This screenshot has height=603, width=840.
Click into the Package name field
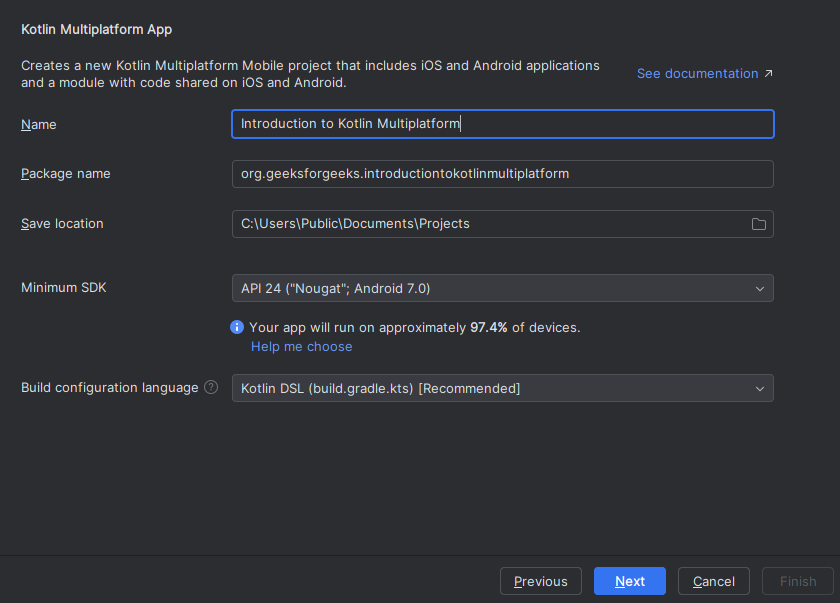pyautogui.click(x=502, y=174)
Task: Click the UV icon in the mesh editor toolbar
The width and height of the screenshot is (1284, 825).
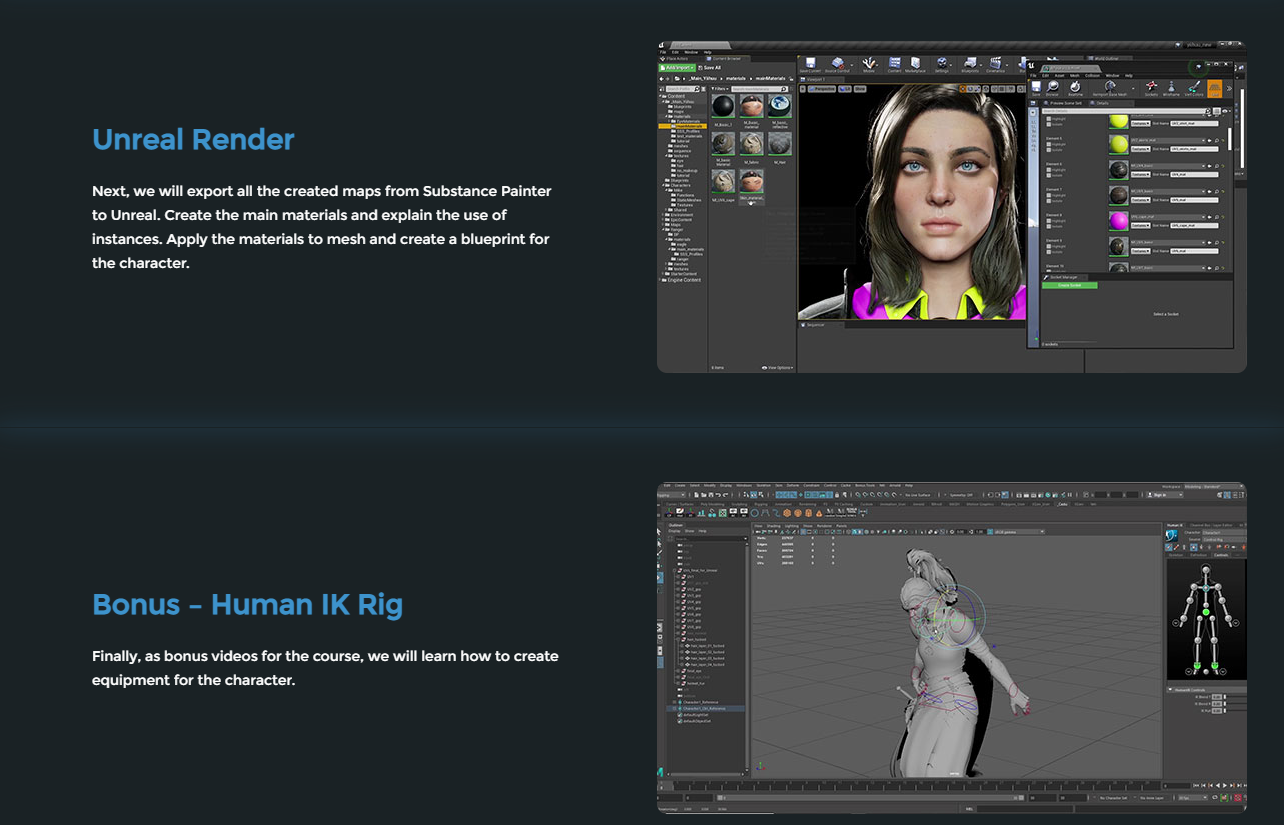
════════
§ **Your assignment**
All lines from the one containing "Click into the Package name field" through the final line of the entries above are to be copied exactly; the pictures are not.

§ **Task response**
Click into the Package name field
pyautogui.click(x=502, y=174)
Task: Click the UV icon in the mesh editor toolbar
The width and height of the screenshot is (1284, 825).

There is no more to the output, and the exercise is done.